- _Text_
A NOTE TO THE READERS OF GLADLY LERNE, GLADLY TECHE

The blog proposes to follow its author into a state of temporary and recreational suspended animation as he bids adieu to the heats of summer and welcomes in the mellowness of autumn.  If all goes as planned, and if the creeks don't rise, it will resume in the last week of September.

Wednesday, August 30, 2017

Guy de Maupassant



 
The writer's tomb, Montparnasse cemetery




Though it provides plenty of fodder for legitimate satire, French intellectual life must remain admirable and even inspirational to an American observer.  To begin with it is deeper and certainly more socially approved than in our country.  You still meet a fair number of people who without self-consciousness actually refer to themselves and others as “intellectuals”.  The American “public intellectuals,” fairly recent cultural arrivals-- one might call them nouveaux intelligents—may change this.  But the French news kiosks and television programs are practically clogged with public pundits and rock-star professors.

- _Challenges_
- 1) According to the blog post, when is the blog expected to resume?
- 2) Retype the blog post word for word, starting at "The writer's tomb, Montparnasse" and ending at "and rock-star professors.".
You won't need the data that follows this blog post.

- _Dataset excerpts_
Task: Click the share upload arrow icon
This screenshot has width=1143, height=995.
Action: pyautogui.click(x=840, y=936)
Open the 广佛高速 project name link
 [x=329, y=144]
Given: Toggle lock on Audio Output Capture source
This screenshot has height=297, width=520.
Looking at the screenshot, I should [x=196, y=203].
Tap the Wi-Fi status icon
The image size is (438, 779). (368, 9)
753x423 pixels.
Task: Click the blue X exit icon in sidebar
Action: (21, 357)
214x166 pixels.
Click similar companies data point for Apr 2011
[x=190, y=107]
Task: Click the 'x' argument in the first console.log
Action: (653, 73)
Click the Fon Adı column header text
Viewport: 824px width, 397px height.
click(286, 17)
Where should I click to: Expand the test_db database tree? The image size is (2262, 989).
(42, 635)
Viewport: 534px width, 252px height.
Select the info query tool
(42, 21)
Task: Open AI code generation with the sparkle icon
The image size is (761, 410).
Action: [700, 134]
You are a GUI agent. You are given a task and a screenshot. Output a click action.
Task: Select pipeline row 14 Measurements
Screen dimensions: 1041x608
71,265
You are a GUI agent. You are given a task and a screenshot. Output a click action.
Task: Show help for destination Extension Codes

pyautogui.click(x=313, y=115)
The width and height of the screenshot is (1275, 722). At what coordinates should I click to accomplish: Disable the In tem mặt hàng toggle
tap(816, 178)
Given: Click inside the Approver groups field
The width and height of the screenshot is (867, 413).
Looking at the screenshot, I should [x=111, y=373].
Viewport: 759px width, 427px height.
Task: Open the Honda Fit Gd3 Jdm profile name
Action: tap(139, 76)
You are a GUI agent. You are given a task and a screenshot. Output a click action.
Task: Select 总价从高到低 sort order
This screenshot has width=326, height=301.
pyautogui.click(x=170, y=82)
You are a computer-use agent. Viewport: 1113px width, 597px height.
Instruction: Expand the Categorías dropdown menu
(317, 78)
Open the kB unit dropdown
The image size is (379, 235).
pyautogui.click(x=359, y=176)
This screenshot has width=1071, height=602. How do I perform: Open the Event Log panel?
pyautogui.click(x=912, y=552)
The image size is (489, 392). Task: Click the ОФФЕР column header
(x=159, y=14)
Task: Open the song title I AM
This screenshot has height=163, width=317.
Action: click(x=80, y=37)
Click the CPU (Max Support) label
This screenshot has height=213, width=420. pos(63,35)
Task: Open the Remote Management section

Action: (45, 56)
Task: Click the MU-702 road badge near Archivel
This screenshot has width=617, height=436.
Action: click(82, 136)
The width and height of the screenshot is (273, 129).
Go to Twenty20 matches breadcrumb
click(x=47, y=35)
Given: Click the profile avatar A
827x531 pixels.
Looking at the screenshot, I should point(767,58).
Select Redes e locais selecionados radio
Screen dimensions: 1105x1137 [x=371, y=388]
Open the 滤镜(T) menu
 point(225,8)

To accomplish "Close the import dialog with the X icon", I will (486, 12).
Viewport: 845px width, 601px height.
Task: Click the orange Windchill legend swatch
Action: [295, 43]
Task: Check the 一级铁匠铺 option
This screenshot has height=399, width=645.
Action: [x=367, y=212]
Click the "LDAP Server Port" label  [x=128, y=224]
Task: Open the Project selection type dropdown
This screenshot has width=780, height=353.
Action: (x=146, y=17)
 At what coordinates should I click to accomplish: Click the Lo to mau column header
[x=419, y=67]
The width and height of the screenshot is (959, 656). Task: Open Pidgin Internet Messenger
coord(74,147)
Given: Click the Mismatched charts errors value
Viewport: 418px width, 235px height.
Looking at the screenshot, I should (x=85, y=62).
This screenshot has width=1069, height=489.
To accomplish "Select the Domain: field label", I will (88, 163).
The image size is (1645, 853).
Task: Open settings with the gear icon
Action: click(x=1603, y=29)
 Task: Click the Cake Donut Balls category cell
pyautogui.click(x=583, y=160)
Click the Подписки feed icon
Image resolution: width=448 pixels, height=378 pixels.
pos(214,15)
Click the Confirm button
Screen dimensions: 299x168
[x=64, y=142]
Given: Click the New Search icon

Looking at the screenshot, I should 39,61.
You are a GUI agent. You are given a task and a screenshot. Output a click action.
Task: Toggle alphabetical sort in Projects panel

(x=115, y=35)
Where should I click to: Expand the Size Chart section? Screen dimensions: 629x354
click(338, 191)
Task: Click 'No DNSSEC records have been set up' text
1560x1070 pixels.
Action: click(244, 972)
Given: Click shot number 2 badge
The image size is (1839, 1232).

- _Task responses_
- 1) In the last week of September.

- 2)
The writer's tomb, Montparnasse cemetery




Though it provides plenty of fodder for legitimate satire, French intellectual life must remain admirable and even inspirational to an American observer.  To begin with it is deeper and certainly more socially approved than in our country.  You still meet a fair number of people who without self-consciousness actually refer to themselves and others as “intellectuals”.  The American “public intellectuals,” fairly recent cultural arrivals-- one might call them nouveaux intelligents—may change this.  But the French news kiosks and television programs are practically clogged with public pundits and rock-star professors.